Tuesday, July 26, 2011

The NYTimes and the Jerusalem Birth Registration Matter

Its Adam Liptak reviews the upcoming Supreme Court review of whether the President can avoid referring to Jerusalem as Israel's capital in Question of Birth Becomes One of President’s Power


Excerpts:

Menachem Zivotofsky was born in Jerusalem. But was he born in Israel? Congress says yes. In 2002, it directed the State Department to “record the place of birth as Israel” in passports of American children born in Jerusalem if their parents ask...But [President George W.] Bush also said he would not obey it. The 2002 law, Mr. Bush said, “impermissibly interferes with the president’s constitutional authority to conduct the nation’s foreign affairs and to supervise the unitary executive branch.”

...This fall, not long after Menachem turns 9, the Supreme Court will hear arguments in his case, which seeks to force the executive branch to follow the 2002 law...A federal appeals court in Washington ruled against Menachem, saying the conflict between the branches was the sort of political question not fit for judicial resolution. Judge Harry T. Edwards, in a statement issued when the full appeals court refused to rehear the case, said the ruling “calls into question the role of a federal court in our system of justice.”...He went on to say that he would have ruled for the executive branch.

...The justices instead not only agreed to hear the case [after the Obama administration urged the court no to], M.B.Z. v.

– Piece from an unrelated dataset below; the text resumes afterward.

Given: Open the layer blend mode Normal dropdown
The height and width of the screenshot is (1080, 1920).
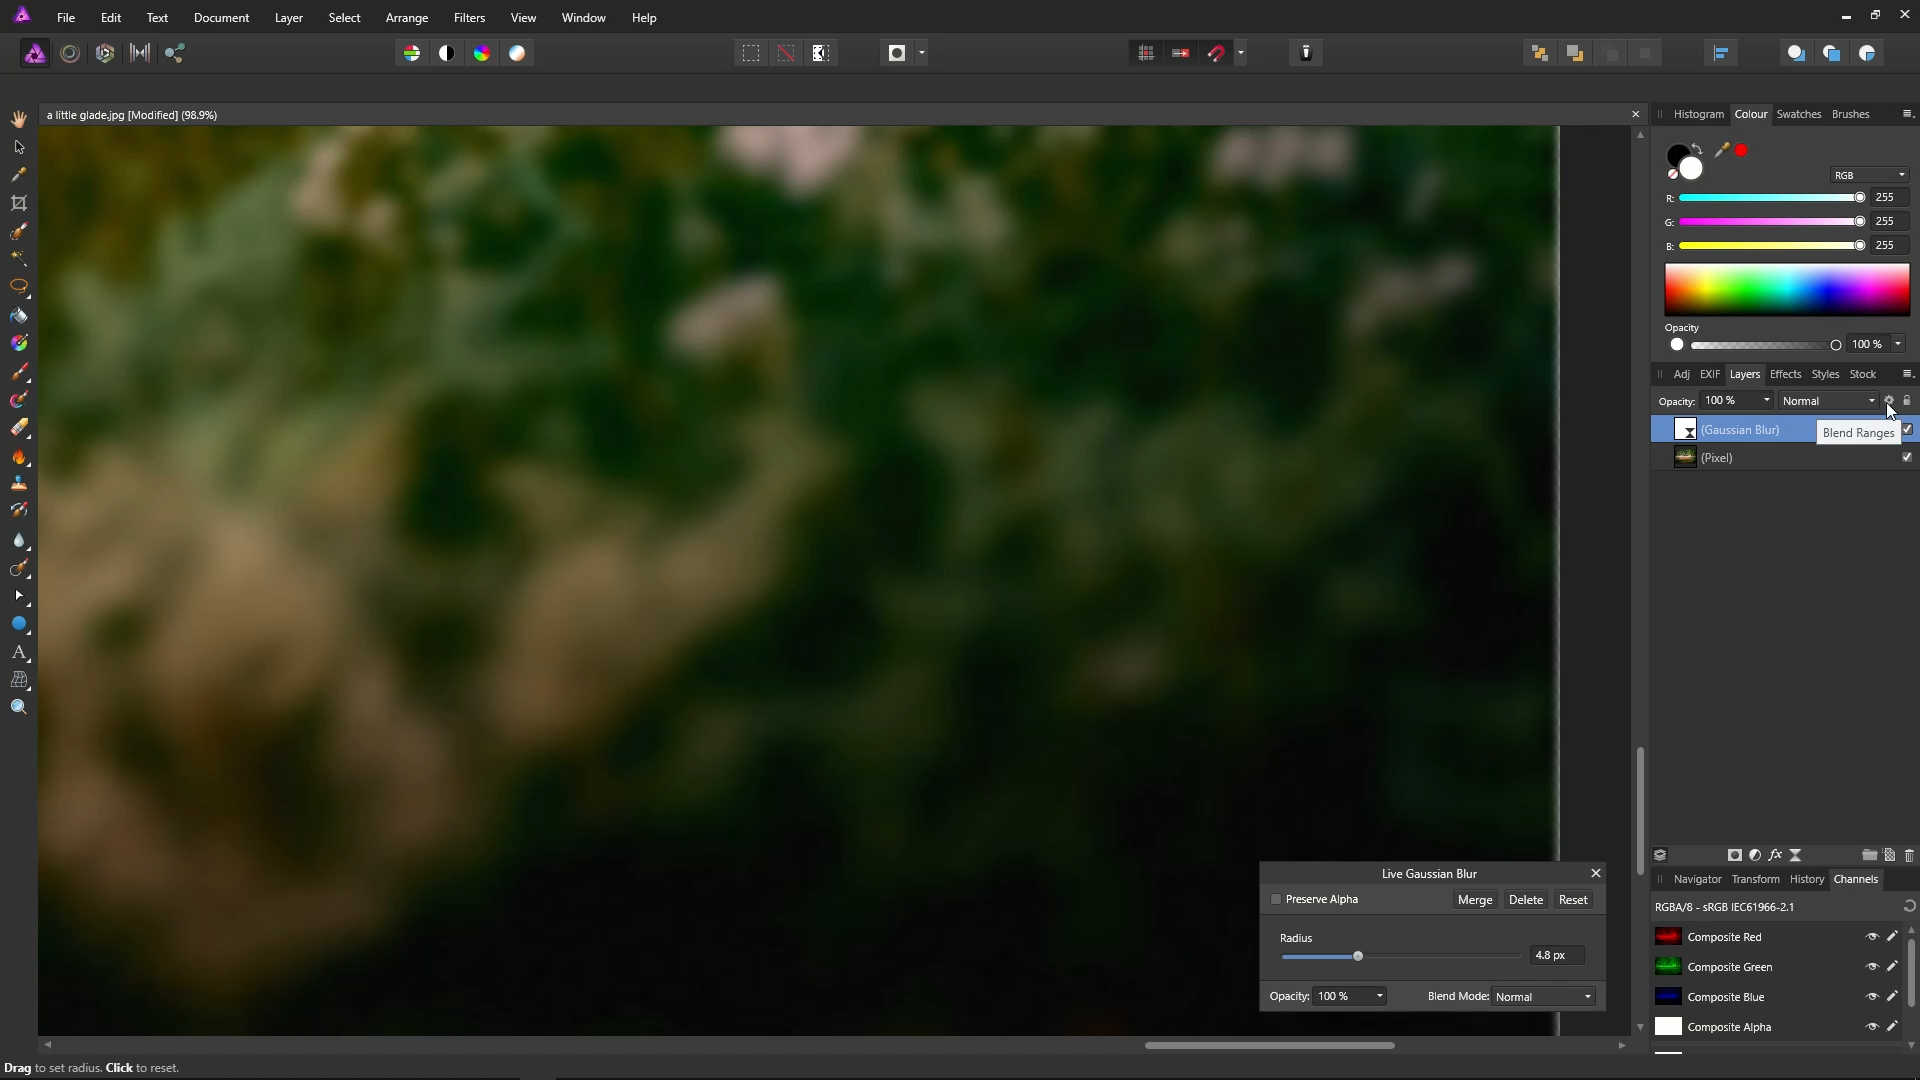Looking at the screenshot, I should [x=1828, y=401].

Clinton, No. 10-699, but also directed the two sides to address the broad question of whether the law “impermissibly infringes the president’s power to recognize foreign sovereigns.”

...In its brief to the court, the administration warned about the consequences of a ruling against executive authority over this area. Ever since the Truman administration, the brief said, “the United States’ consistent policy has been to recognize no state as having sovereignty over Jerusalem, leaving the issue to be decided by negotiation between the parties to the Arab-Israeli dispute.”  Allowing Congress to interfere, the brief went on, “would critically compromise the United States’ ability to help further the Middle East peace process.”

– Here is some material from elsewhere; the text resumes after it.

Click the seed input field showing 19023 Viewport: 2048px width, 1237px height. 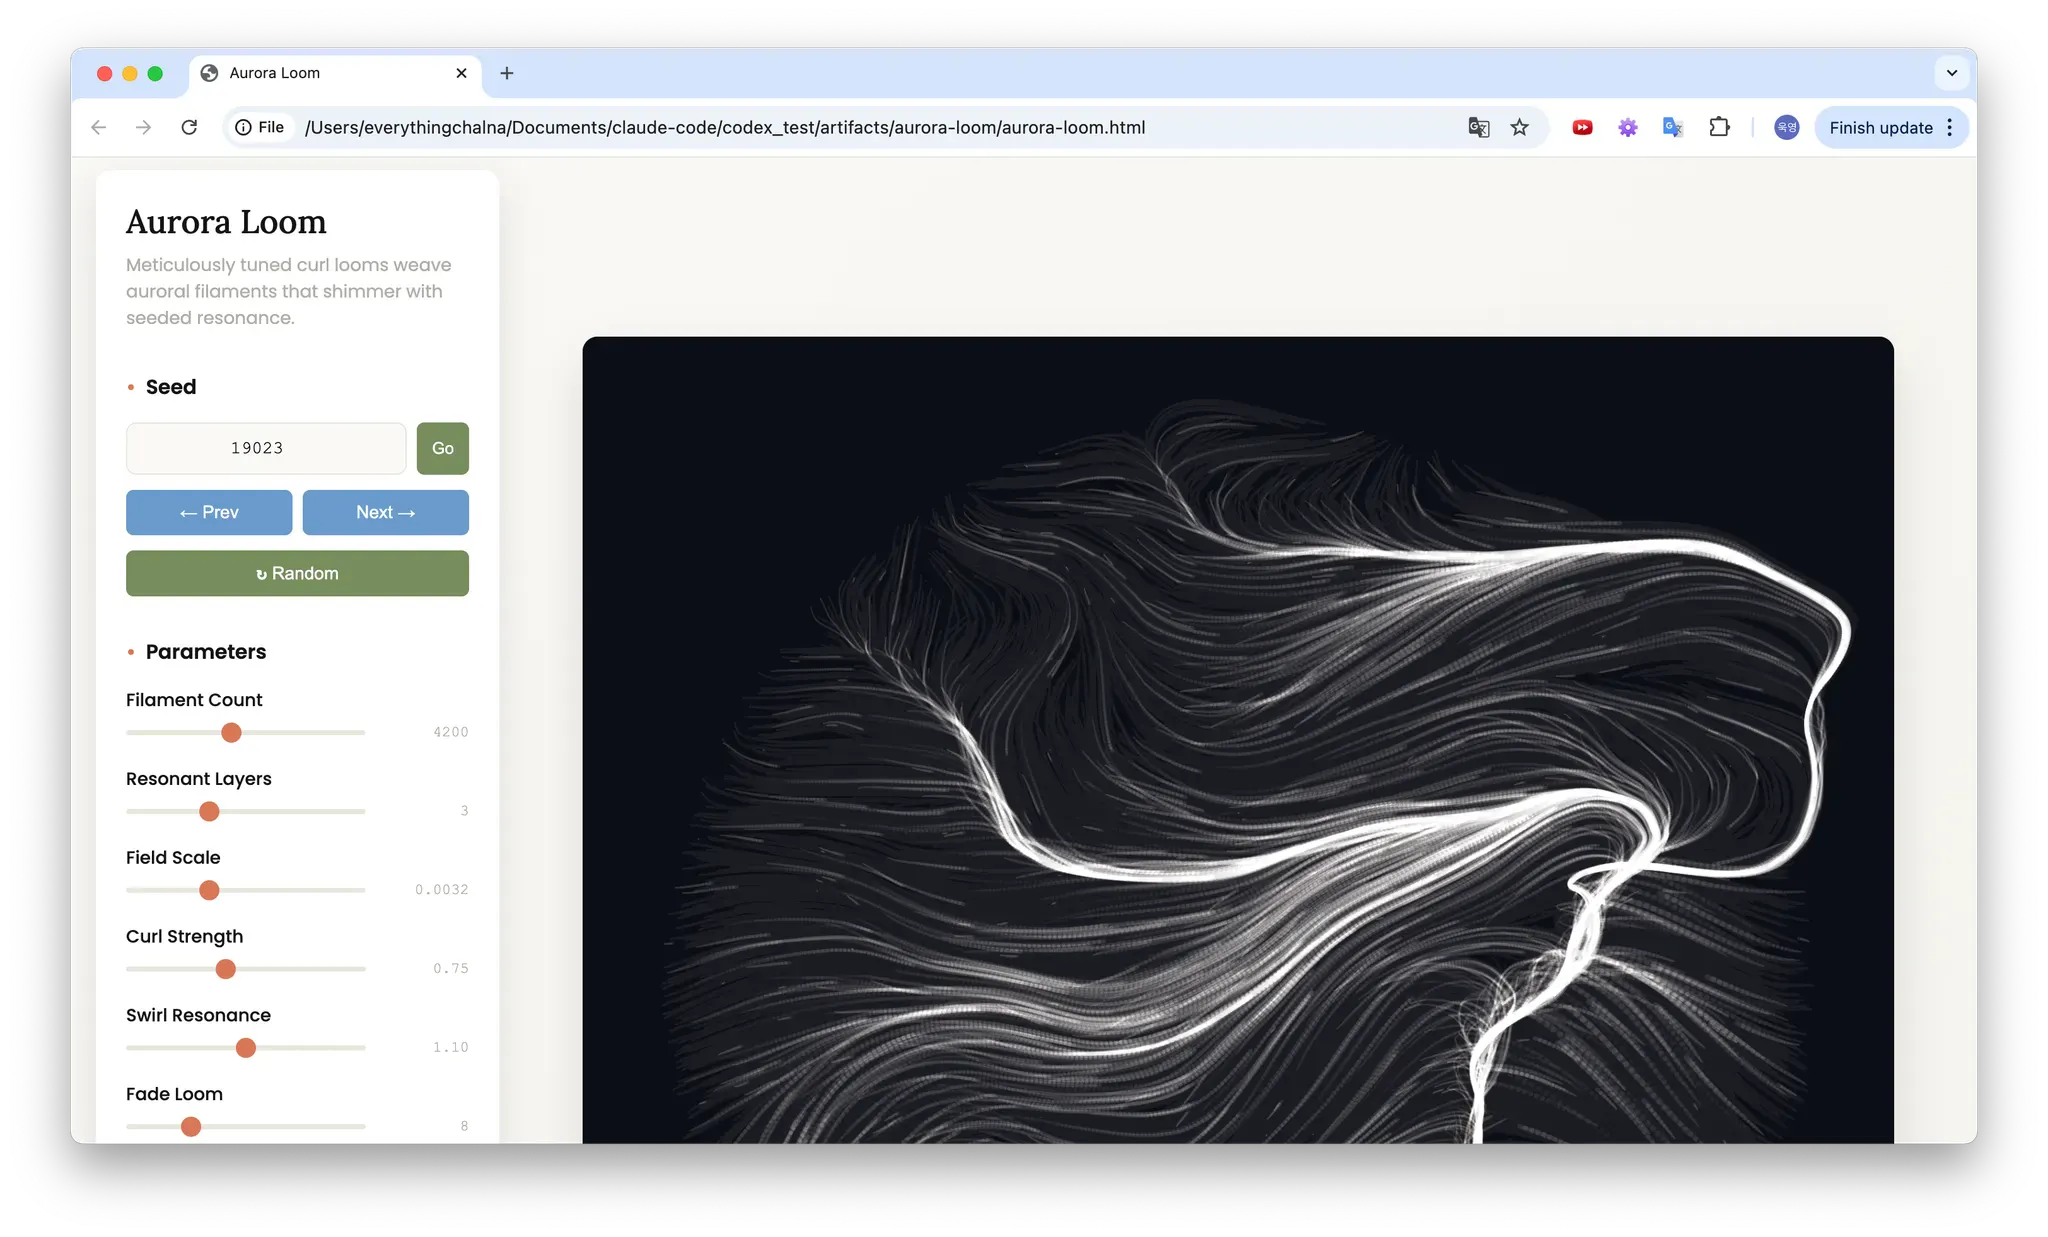tap(265, 448)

[Representative Anthony D. Weiner, the New York Democrat who resigned last month had] filed a supporting brief urging the Supreme Court to use the case to hold unconstitutional the use of “presidential signing statements as a backdoor veto.” “The court should seize the opportunity to address this constitutional issue — so important, yet otherwise so unlikely to receive judicial scrutiny,” Mr. Weiner’s brief said. “The opportunity may never recur.”

Did you know there's a Jerusalem in New Zealand, and England and in the United States, too?

If they don't register "Israel", how will we know where the baby was born?